> Goal
Copy the records below word for word, leaving out the pictures.

::::::

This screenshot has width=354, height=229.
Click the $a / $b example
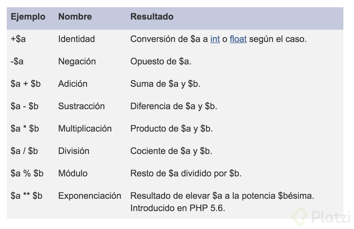point(24,151)
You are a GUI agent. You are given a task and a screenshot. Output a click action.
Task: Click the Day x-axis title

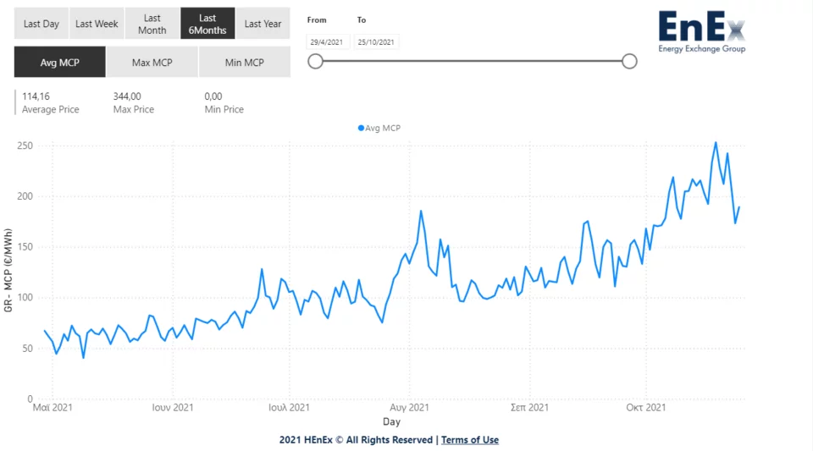391,421
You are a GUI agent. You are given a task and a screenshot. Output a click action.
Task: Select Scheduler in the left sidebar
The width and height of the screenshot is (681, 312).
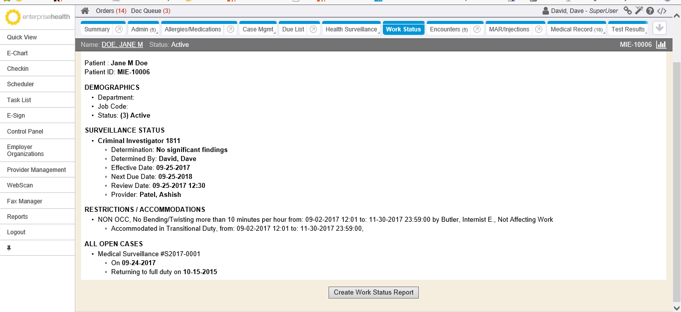(x=20, y=84)
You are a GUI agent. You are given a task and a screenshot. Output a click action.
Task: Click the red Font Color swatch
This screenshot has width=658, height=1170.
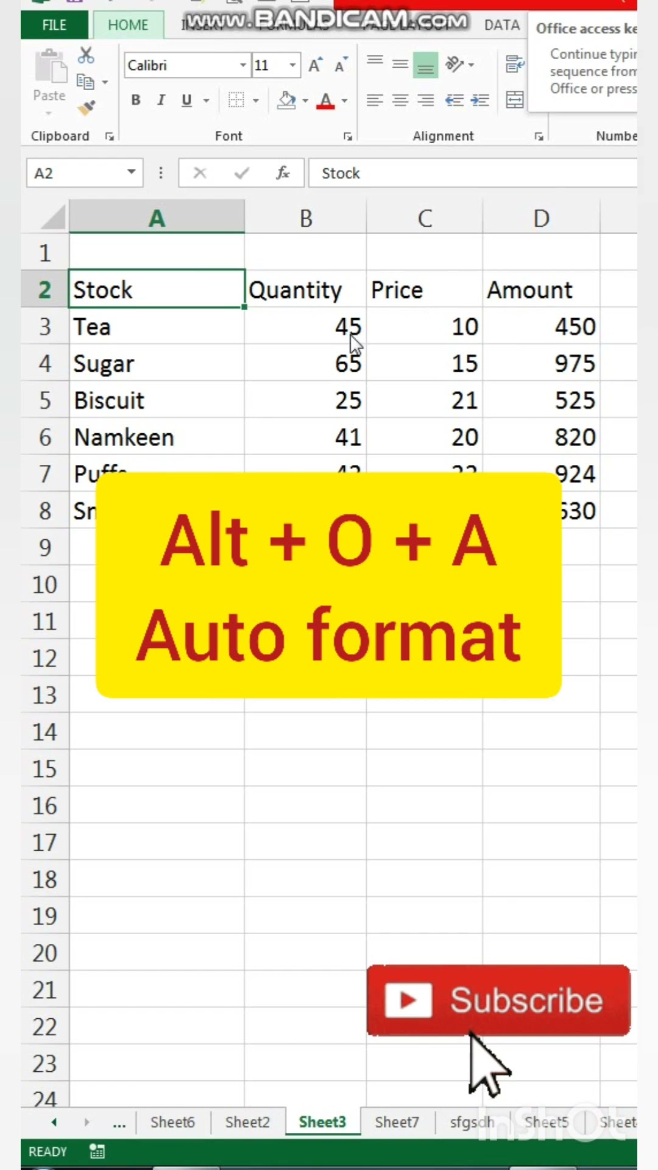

::::::

> Answer to this problem
This screenshot has width=354, height=229.
Click the $a / $b example
point(24,151)
You are a GUI agent. You are given a task and a screenshot. Output a click action.
Task: Click the Day x-axis title

391,421
You are a GUI agent. You are given a task and a screenshot. Output a click action.
Task: Select Scheduler in the left sidebar
The width and height of the screenshot is (681, 312).
(x=20, y=84)
You are a GUI agent. You are given a task and a screenshot. Output a click action.
Task: Click the red Font Color swatch
This screenshot has width=658, height=1170.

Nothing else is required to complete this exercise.